The flight home was delayed because of rain, we caught the late NFL games at the sports bar in the terminal. We actually ran into my old roommate and his wife who were on our flight. Brendan was in another terminal because he was flying to London, I think because that's what workaholics do after vacations. I lucked out with a middle seat on the flight home. Thankfully I was between to older ladies who didn't want to talk to me, and didn't take up space, because I was wedged in like a clog in a drain. The flight got off ground, took a little longer than expected, but we were home. Picked up the bags, hit the car, and was home and in bed before midnight.

You need weekends like these every once in a while to remind yourself why you aren't still in college. I was almost happy to return to an unmade bed and 7 loads of laundry. I've haven't done jack with my website but there are pictures up from this trip, the full images are very large, I would suggest browsing the thumbnails. www.jfdavidson.com/pictures I should have more galleries up in a while. Thats it for now, stay tuned for more adventures.

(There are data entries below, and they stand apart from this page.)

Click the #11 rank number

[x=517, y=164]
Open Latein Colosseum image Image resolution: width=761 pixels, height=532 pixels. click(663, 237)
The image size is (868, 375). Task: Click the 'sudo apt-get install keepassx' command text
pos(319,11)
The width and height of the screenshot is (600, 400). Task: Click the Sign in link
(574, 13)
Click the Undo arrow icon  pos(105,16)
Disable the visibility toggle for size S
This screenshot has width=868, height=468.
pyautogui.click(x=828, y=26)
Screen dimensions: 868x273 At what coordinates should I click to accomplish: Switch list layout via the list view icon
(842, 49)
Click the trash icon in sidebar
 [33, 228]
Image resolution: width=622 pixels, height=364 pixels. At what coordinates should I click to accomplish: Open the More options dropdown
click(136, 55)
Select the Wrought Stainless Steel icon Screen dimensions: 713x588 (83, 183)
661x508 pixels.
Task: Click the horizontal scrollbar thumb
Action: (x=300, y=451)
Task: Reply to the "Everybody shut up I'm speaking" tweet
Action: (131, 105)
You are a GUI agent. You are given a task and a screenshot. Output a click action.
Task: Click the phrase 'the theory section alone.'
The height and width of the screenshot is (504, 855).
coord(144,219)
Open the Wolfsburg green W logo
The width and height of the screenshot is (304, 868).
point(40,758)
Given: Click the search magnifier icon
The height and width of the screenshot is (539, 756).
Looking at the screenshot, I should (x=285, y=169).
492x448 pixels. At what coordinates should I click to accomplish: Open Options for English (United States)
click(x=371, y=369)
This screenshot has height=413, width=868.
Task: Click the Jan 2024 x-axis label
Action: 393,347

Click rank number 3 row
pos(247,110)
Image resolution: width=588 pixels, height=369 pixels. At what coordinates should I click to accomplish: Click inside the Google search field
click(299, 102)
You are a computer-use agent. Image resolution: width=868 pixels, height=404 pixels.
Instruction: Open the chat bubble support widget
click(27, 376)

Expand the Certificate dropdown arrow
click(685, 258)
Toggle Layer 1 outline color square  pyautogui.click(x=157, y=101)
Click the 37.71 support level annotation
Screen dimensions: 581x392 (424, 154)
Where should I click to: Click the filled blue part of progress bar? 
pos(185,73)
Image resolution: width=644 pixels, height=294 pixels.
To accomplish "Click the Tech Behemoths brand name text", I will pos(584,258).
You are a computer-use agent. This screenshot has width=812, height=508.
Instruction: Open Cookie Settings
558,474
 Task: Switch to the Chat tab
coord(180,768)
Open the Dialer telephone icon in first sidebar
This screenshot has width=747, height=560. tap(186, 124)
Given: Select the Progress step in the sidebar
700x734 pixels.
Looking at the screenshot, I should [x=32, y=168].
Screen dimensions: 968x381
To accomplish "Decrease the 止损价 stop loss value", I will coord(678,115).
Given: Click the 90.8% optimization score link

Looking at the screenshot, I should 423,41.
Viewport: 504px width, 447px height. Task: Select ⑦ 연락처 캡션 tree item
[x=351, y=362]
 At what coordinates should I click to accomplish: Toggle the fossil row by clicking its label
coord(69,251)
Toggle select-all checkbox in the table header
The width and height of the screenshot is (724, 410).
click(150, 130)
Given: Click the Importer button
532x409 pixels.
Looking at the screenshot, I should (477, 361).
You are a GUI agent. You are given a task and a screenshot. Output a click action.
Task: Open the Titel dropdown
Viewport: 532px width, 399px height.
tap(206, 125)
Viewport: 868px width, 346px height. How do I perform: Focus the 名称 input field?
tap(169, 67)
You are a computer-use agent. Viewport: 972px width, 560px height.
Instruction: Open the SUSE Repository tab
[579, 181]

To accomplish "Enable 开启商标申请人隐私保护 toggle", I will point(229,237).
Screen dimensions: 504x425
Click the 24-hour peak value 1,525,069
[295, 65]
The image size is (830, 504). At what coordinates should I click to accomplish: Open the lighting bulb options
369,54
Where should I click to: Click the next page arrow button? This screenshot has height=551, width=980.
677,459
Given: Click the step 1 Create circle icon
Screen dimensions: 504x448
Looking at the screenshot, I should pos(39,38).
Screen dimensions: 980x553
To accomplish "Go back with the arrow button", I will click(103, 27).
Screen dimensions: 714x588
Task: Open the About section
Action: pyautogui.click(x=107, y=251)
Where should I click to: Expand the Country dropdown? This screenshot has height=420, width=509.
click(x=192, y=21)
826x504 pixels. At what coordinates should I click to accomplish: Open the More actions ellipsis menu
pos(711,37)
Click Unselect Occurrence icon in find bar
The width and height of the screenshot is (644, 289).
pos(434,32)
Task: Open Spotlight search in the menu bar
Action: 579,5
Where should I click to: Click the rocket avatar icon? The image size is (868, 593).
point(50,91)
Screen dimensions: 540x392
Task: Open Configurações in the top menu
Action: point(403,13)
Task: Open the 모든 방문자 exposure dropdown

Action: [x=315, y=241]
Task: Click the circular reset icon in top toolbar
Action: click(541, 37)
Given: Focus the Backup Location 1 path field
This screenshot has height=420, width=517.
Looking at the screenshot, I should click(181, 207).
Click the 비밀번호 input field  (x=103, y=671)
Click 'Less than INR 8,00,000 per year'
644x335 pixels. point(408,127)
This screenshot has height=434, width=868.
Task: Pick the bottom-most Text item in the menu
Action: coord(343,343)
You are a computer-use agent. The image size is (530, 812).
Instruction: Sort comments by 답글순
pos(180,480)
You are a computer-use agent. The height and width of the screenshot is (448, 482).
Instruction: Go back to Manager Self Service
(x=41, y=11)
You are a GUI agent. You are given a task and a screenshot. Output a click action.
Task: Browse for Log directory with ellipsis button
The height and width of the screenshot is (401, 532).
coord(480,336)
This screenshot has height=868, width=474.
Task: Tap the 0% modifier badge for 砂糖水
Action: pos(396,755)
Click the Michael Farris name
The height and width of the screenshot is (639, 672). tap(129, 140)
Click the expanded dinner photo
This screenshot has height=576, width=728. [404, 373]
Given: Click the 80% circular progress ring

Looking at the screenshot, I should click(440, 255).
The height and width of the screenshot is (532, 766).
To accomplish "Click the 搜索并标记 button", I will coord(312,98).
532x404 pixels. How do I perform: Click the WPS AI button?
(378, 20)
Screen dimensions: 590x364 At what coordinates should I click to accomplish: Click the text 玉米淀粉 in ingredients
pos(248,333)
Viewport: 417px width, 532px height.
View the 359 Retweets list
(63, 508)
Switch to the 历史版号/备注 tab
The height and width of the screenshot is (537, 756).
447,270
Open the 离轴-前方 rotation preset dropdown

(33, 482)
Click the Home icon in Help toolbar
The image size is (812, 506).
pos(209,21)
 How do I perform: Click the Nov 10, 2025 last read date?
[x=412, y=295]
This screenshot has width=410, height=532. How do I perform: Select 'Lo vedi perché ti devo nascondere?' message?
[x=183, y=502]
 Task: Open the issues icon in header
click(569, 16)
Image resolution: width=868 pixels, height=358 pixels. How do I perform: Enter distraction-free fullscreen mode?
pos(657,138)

Tuesday, September 12, 2006

Remember...

I've previously discussed some of the advantages of driving a crappy car. One important one is it attracts very little attention, granted this means it pulls less wool then a Chihuahua shearer, but it has an ability to hide things in plain sight. When you are in a band, this is very important. Chris learned this lesson well when he took my bass cabinet home one time after a gig and left it in the back of his Cherokee in Brooklyn. Not smart, but these things happen, and needless to say he had to replace a car window and my bass cabinet. The Mitsubishi has a trunk that works well for a guitarist, I was able to wedge my Rivera amp and my guitar in the back and not really worry about my car being messed with. This was before it truly looked like something that should be rolling around a fairground with a number 5 spray painted on it. I didn't have the aftermarket stereo, just the stock tape deck with a poorly working FM tuner. I had entered the CD era early so I didn't really have many tapes. If I recall correctly I had an infinite loop running with one of three choices, Weezer's green album (which was an actual promo copy from the record label, why they would send an audiocassette to be reviewed I'll never know, but I was thankful), Soul Asylum's "And The Horse They Rode In On", and the greatest hits of the Spencer Davis Group (As far as I'm concerned they had one hit and one other good song, but what do I know). Needless to say, thieves weren't enticed by the stereo system, and the faded cloth interior probably didn't make it any better.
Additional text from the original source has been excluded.